How to Choose an Optimal Learning Rate for Gradient Descent

mountain-volcano

One of the challenges of gradient descent is choosing the optimal value for the learning rate, eta (η). The learning rate is perhaps the most important hyperparameter (i.e. the parameters that need to be chosen by the programmer before executing a machine learning program) that needs to be tuned (Goodfellow 2016).

If you choose a learning rate that is too small, the gradient descent algorithm might take a really long time to find the minimum value of the error function. This defeats the purpose of gradient descent, which was to use a computationally efficient method for finding the optimal solution.

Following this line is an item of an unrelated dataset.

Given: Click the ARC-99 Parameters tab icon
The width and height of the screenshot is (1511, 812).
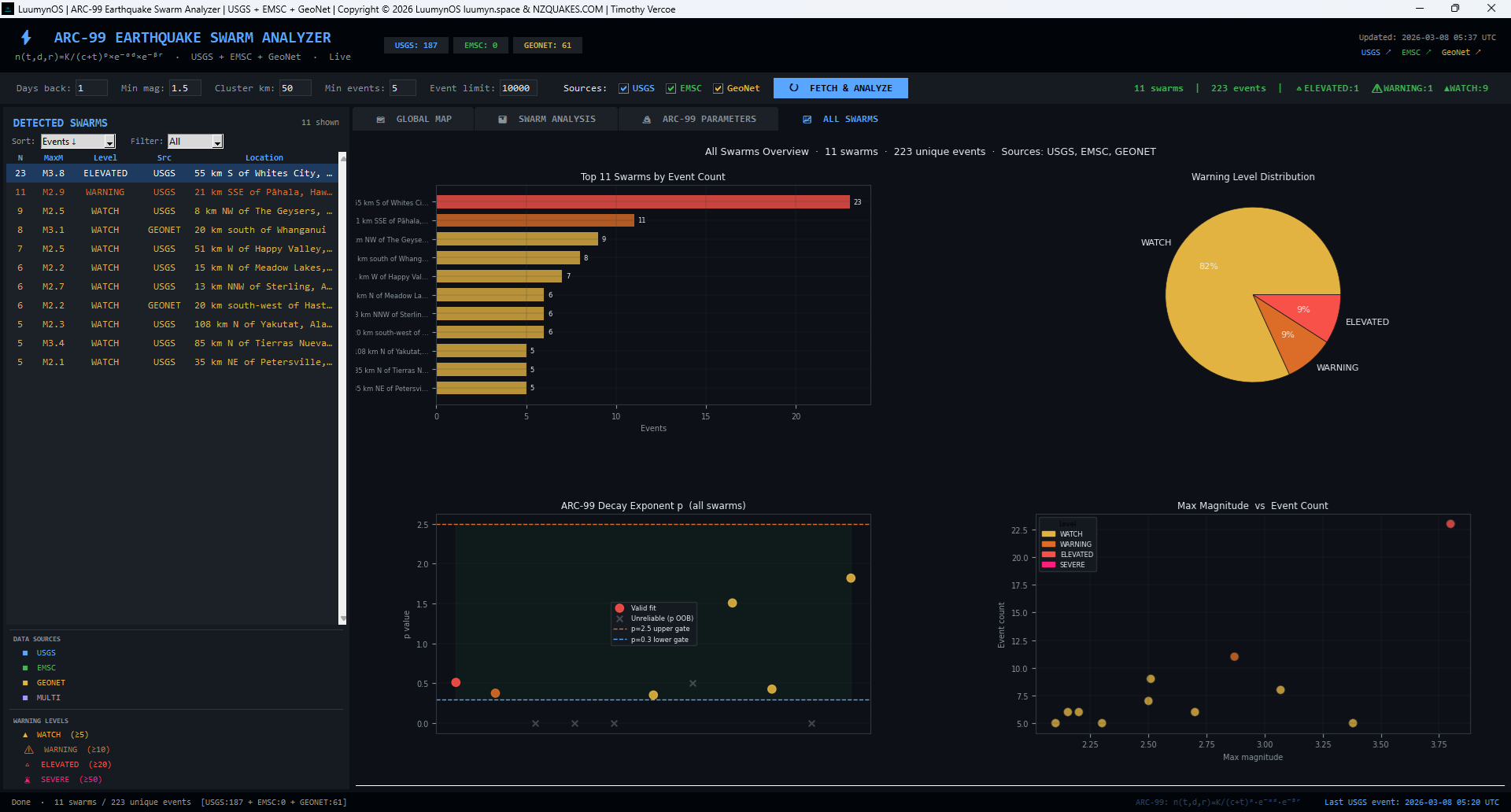Looking at the screenshot, I should point(647,120).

On the other hand, if you choose a learning rate that is too large, you might overshoot the minimum value of the error function, and may even never reach the optimal solution. 

Before we get into how to choose an optimal learning rate, it should be emphasized that there is no value of the learning rate that will guarantee convergence to the minimum value of the error function (assuming global) value of a function. 

Algorithms like logistic regression are based on gradient descent and are therefore what is known as “hill climber.” Therefore, for non-convex problems (where the graph of the error function contains local minima and a global minimum vs. convex problems where global minimum = local minimum), they will most likely get stuck in a local minimum. 

convex-vs-nonconvex-graphs

So with that background, we are ready to take a look at some options for selecting the optimal learning rate (eta) for gradient descent.

Choose a Fixed Learning Rate

The standard gradient descent procedure uses a fixed learning rate (e.g. 0.01) that is determined by trial and error. For example:

“Typical values for a neural network with standardized inputs (or inputs mapped to the (0,1) interval) are less than 1 and greater than 10-6 but these should not be taken as strict ranges and greatly depend on the parametrization of the model. A default value of 0.01 typically works for standard multi-layer neural networks but it would be foolish to rely exclusively on this default value. If there is only time to optimize one hyper-parameter and one uses stochastic gradient descent, then this is the hyper-parameter that is worth tuning.”

Bengio (2013)

Use Learning Rate Annealing

Learning rate annealing entails starting with a high learning rate and then gradually reducing the learning rate linearly during training. The learning rate can decrease to a value close to 0.

The idea behind this method is to quickly descend to a range of acceptable weights, and then do a deeper dive within this acceptable range.

Use Cyclical Learning Rates

Cyclical learning rates have been proposed: 

“Instead of monotonically decreasing the learning rate, this method lets the learning rate cyclically vary between reasonable boundary values.”

Leslie (2017)

Use an Adaptive Learning Rate

Another option is to use a learning rate that adapts based on the error output of the model. Here is what the experts say about adaptive learning rates.

Reed (1999) notes on page 72 of his book Neural Smithing: Supervised Learning in Feedforward Artificial Neural Networks that an adaptable learning rate is preferred over a fixed learning rate:

“The point is that, in general, it is not possible to calculate the best learning rate a priori. The same learning rate may not even be appropriate in all parts of the network. The general fact that the error is more sensitive to changes in some weights than in others makes it useful to assign different learning rates to each weight”

Reed (1999)

Melin et al. (2010) writes:

“First, the initial network output and error are calculated. At each epoch new weights and biases are calculated using the current learning rate. New outputs and errors are then calculated.

As with momentum, if the new error exceeds the old error by more than a predefined ratio (typically 1.04), the new weights and biases are discarded. In addition, the learning rate is decreased. Otherwise, the new weights, etc. are kept. If the new error is less than the old error, the learning rate is increased (typically by multiplying by 1.05).”

Melin et al. (2010)

References

Bengio, Y. Practical Recommendations for Gradient-based Training of Deep Architectures. In K.-R. Muller, G. Montavon, and G. B. Orr, editors, Neural Networks: Tricks of the Trade. Springer, 2013.

Goodfellow, Ian, Yoshua Bengio, and Aaron Courville. Deep Learning. Cambridge, Massachusetts: The MIT Press, 2016. Print.

Melin, Patricia, Janusz Kacprzyk, and Witold Pedrycz. Soft Computing for Recognition Based on Biometrics. Berlin Heidelberg: Springer, 2010. Print.

Reed, Russell D., and Robert J. Marks. Neural Smithing: Supervised Learning in Feedforward Artificial Neural Networks. Cambridge, Mass: MIT Press, 1999. Print.

Smith, Leslie N. Cyclical learning rates for training neural networks. In Applications of Computer Vision (WACV), 2017 IEEE Winter Conference on. IEEE, pages 464–472.